Task details:
Retype the data in its entirety, with no word changed.

(Stored data entries)
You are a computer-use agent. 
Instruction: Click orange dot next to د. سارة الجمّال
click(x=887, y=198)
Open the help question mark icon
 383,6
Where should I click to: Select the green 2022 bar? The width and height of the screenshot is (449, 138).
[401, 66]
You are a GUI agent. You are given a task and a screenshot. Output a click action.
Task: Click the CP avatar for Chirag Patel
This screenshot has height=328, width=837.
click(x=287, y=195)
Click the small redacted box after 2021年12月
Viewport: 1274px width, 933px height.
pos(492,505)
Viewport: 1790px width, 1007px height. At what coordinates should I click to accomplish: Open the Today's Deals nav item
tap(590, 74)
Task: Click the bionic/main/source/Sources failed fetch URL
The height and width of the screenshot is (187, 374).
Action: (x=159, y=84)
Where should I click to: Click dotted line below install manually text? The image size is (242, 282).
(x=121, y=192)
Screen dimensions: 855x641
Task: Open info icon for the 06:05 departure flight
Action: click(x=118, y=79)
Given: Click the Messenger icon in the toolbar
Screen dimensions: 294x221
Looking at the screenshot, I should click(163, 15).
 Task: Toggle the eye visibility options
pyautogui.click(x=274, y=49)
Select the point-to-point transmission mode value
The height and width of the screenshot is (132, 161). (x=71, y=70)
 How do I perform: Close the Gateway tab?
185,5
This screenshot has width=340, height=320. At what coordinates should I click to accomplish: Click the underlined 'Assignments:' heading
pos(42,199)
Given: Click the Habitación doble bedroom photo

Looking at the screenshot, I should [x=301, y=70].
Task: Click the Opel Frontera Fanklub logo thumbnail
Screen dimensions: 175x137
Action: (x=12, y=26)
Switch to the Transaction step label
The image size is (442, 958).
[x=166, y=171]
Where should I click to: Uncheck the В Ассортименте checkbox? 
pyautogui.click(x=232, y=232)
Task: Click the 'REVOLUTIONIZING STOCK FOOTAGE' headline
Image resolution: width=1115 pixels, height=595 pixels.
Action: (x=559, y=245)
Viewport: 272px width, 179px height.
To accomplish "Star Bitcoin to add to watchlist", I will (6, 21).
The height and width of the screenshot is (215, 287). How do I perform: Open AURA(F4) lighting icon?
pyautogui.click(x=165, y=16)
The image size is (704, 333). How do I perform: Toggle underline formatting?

Task answer:
You are a computer-use agent. 
Instruction: Click orange dot next to د. سارة الجمّال
click(x=887, y=198)
Open the help question mark icon
 383,6
Where should I click to: Select the green 2022 bar? The width and height of the screenshot is (449, 138).
[401, 66]
You are a GUI agent. You are given a task and a screenshot. Output a click action.
Task: Click the CP avatar for Chirag Patel
This screenshot has height=328, width=837.
click(x=287, y=195)
Click the small redacted box after 2021年12月
Viewport: 1274px width, 933px height.
pos(492,505)
Viewport: 1790px width, 1007px height. At what coordinates should I click to accomplish: Open the Today's Deals nav item
tap(590, 74)
Task: Click the bionic/main/source/Sources failed fetch URL
The height and width of the screenshot is (187, 374).
Action: (x=159, y=84)
Where should I click to: Click dotted line below install manually text? The image size is (242, 282).
(x=121, y=192)
Screen dimensions: 855x641
Task: Open info icon for the 06:05 departure flight
Action: click(x=118, y=79)
Given: Click the Messenger icon in the toolbar
Screen dimensions: 294x221
Looking at the screenshot, I should click(163, 15).
 Task: Toggle the eye visibility options
pyautogui.click(x=274, y=49)
Select the point-to-point transmission mode value
The height and width of the screenshot is (132, 161). (x=71, y=70)
 How do I perform: Close the Gateway tab?
185,5
This screenshot has width=340, height=320. At what coordinates should I click to accomplish: Click the underlined 'Assignments:' heading
pos(42,199)
Given: Click the Habitación doble bedroom photo

Looking at the screenshot, I should [x=301, y=70].
Task: Click the Opel Frontera Fanklub logo thumbnail
Screen dimensions: 175x137
Action: (x=12, y=26)
Switch to the Transaction step label
The image size is (442, 958).
[x=166, y=171]
Where should I click to: Uncheck the В Ассортименте checkbox? 
pyautogui.click(x=232, y=232)
Task: Click the 'REVOLUTIONIZING STOCK FOOTAGE' headline
Image resolution: width=1115 pixels, height=595 pixels.
Action: (x=559, y=245)
Viewport: 272px width, 179px height.
To accomplish "Star Bitcoin to add to watchlist", I will (6, 21).
The height and width of the screenshot is (215, 287). How do I perform: Open AURA(F4) lighting icon?
pyautogui.click(x=165, y=16)
The image size is (704, 333). How do I perform: Toggle underline formatting?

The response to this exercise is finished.